38 Directed Acyclic Graphs
Directed Acyclic Graphs (DAGs) provide a formal and visual framework for representing assumptions about causal structures. In modern data analysis, they are essential tools for understanding, identifying, and validating causal effects.
A DAG is a graph composed of nodes (representing variables) and directed edges (arrows) showing the direction of causality. “Acyclic” means that the graph contains no feedback loops; you cannot return to the same node by following the direction of the arrows.

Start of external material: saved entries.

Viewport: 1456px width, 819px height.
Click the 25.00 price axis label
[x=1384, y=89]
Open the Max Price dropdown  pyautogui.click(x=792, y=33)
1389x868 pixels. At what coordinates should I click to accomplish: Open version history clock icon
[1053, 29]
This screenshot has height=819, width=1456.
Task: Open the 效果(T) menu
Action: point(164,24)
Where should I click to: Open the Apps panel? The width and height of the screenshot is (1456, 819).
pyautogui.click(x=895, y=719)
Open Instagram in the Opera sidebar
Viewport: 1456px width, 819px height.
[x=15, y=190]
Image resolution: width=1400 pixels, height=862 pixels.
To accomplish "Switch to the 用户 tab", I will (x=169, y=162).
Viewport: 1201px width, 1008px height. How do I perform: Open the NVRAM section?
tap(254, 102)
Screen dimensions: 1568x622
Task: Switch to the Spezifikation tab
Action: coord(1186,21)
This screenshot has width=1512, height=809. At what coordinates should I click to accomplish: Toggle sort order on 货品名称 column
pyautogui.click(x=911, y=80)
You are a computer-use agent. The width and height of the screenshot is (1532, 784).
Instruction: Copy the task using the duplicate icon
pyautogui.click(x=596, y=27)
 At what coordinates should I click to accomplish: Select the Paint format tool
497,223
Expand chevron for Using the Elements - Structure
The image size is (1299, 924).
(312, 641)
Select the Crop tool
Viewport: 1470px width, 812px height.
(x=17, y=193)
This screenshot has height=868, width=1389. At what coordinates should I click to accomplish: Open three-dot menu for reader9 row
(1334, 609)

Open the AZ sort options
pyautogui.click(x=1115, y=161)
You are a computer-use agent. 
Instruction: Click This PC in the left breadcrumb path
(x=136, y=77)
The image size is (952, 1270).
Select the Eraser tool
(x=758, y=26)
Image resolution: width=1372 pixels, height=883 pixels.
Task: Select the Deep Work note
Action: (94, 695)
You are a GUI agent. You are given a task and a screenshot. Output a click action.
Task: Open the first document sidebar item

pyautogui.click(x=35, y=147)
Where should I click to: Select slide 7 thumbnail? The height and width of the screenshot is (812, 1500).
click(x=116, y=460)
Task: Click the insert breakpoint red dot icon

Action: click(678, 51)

Understanding DAGs helps analysts reason about:
- Which variables to control for in a regression model
- How to avoid collider bias and confounding
- What types of data are needed to estimate causal effects
- Where causal identification fails due to unobserved variables
These R packages facilitate DAG creation, visualization, and causal analysis:
-
dagitty
: Powerful syntax for defining DAGs, checking d-separation, and performing adjustment set analysis. -
ggdag
: Aggplot2
-based visualization tool for DAGs, compatible withdagitty
, providing publication-ready DAGs. -
dagR
: Focuses on applied epidemiological use of DAGs, particularly for teaching. -
r-causal
: Developed by the Center for Causal Discovery. Offers methods for causal discovery from data (also in Python).
Web Tools
- Publication-ready DAG editor: shinyDAG – An R-based Shiny app for creating beautiful DAGs interactively.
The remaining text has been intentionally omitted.